DC killed my ability to buy a lot of the Milestone books when, after just over a year of publication, they took all the books direct market only and threw them on glossy paper. With my access to an actual comic shop still limited (as it would be until I graduated high school) and my budget too strained to pay for a $2.50 comic book (ha!), I fell away from the titles.

I knew their fate anyway. They would go the way of the first Valiant Universe, the Ultraverse, and any number of other great attempts at making new superhero comics: doomed to be killed by the market itself.

I followed Dwayne over to the second incarnation of the Valiant Universe and picked up a few issues of his X-O Manowar. He did his best with a concept that wasn’t great to begin with, but it was only to last a couple months anyway. It was at about this time I actually started trolling the comic shops of Des Moines. Within a year I had built up a huge collection of all the Ultraverse and Milestone series that I missed out on.

In his later years, McDuffie turned Static in to the award winning and popular (though not all that much in comic circles until years later) Static Shock cartoon.

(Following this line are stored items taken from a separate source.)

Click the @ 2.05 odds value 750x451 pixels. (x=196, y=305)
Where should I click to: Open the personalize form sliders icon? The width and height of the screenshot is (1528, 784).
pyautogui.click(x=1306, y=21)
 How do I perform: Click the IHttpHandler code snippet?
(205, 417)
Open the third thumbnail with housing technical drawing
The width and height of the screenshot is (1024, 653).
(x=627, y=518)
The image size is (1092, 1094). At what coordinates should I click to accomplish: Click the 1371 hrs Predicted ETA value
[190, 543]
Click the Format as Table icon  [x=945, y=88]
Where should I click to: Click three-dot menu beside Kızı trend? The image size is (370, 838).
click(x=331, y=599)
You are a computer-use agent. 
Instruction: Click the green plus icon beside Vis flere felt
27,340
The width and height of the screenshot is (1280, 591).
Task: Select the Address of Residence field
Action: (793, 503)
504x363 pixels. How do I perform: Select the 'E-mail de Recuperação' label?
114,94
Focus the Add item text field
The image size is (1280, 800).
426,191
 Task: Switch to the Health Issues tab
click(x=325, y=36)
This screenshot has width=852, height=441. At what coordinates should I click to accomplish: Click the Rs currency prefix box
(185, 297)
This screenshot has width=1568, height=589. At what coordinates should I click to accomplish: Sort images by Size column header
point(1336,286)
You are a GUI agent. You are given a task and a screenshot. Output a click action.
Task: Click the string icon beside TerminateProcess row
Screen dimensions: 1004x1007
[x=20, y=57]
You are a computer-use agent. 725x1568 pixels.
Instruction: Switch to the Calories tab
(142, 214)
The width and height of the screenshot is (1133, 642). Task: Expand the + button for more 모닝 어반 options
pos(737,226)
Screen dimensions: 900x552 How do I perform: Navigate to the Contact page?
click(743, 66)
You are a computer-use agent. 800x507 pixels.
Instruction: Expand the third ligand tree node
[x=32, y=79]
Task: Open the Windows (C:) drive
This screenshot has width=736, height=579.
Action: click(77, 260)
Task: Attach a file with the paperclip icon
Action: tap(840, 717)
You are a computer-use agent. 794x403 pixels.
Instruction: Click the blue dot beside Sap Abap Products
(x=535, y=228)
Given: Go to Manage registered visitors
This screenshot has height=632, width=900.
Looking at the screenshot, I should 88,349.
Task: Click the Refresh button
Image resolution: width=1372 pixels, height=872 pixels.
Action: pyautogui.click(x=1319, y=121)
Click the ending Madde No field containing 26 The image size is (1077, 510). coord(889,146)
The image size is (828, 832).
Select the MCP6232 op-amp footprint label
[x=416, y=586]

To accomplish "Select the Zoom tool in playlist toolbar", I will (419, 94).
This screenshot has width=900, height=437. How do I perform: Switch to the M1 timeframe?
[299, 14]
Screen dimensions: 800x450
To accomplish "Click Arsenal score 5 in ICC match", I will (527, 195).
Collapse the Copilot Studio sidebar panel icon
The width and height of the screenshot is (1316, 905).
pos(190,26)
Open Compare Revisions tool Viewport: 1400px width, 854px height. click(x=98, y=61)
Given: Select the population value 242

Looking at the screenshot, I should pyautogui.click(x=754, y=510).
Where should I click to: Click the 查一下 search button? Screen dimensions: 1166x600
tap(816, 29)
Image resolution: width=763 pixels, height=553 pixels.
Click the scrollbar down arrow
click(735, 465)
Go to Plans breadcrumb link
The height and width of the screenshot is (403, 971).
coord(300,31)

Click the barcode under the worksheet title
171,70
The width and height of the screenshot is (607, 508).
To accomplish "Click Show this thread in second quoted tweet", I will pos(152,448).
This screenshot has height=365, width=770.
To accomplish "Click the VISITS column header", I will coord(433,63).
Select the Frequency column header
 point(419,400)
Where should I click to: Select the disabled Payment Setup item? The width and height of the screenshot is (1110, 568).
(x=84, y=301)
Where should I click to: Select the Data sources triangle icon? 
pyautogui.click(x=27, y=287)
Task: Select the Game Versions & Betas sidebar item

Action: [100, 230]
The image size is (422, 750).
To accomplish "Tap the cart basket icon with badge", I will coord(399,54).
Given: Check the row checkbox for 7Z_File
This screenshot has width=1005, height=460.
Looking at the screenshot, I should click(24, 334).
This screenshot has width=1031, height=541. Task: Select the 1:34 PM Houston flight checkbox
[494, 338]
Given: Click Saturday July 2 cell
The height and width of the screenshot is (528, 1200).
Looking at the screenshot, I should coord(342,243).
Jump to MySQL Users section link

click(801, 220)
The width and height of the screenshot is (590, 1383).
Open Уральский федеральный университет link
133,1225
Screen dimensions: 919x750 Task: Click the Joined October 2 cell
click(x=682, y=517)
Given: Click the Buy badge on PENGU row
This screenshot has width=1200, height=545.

The series heavily edited the original Milestone universe, but it also made a huge move, being one of the first original animated action series to have a primarily black, and mostly multi-racial cast. He parlayed his work on that show in to work on Teen Titans, Justice League, Justice League Unlimited, and Ben 10.

He returned to Marvel to write Beyond! and Fantastic Four, both excellent books worth reading if you can find them. He wrote the Justice League: Crisis on Two Earths film and followed it up with All Star Superman, a movie released to DVD just a day after his untimely death. His final work was Justice League: Doom, a year later, in a film dedicated to him.

His work helped to change my view of both comics and the world completely.

Static shaped how I saw teen heroes in a new way. It made me realize that a comic could work in a high school setting. I created Lightweight and Arc before I ever heard the name Static, but I am more than willing to admit that Static helped me to realize that straight up superheroics shouldn’t be what a teenage superhero comic should be.

Legend and Backoff gelled for me at about the time Icon first appeared, but it was almost certainly the relationship between Icon and Rocket that caused me to take them from their team-based origins in to the realms of partnership in my early works. The book helped me frame where I wanted the dichotomy of my heroes to be. The political and social issues in the book also helped frame where I want many of my own heroes to go in the future, especially as I expand stories like F.O.R.C.E. outward.

While those issues of X-O Manowar may not have went very long, it was scripts to an issue of the book and one or two other ones floating around the web that helped me learn exactly what I was doing in writing comic scripts (not to mention taught me that there was no one “set” format for comic script writing).

Probably most importantly, Milestone made me reframe my worldview from something that wasn’t quite a small town, conservative Christian mentality. It made me realize that even as I continued to practice my faith, living in an insulated protective mindset did nothing to help me or to promote any of my values to the world. It only made the group seem standoffish and cliquish, which seems contrary to the mission laid out in the Bible.

More importantly he made me realize that while I never saw myself as racist, that didn’t mean some of my views at the time weren’t. My little white world came crashing down around me as I started to build a reality away from that small town worldview. My young self had no problem with the idea of an interracial marriage, but I have doubts I would have ever thought of having one back then. Milestone Media helped me see the world in a knew way. And that without them, I might never have started the relationship that has culminated in over twenty years of marriage and two beautiful children.

Let’s just say I owe Dwayne McDuffie a lot.

You will be missed, Mr. McDuffie. You will be missed.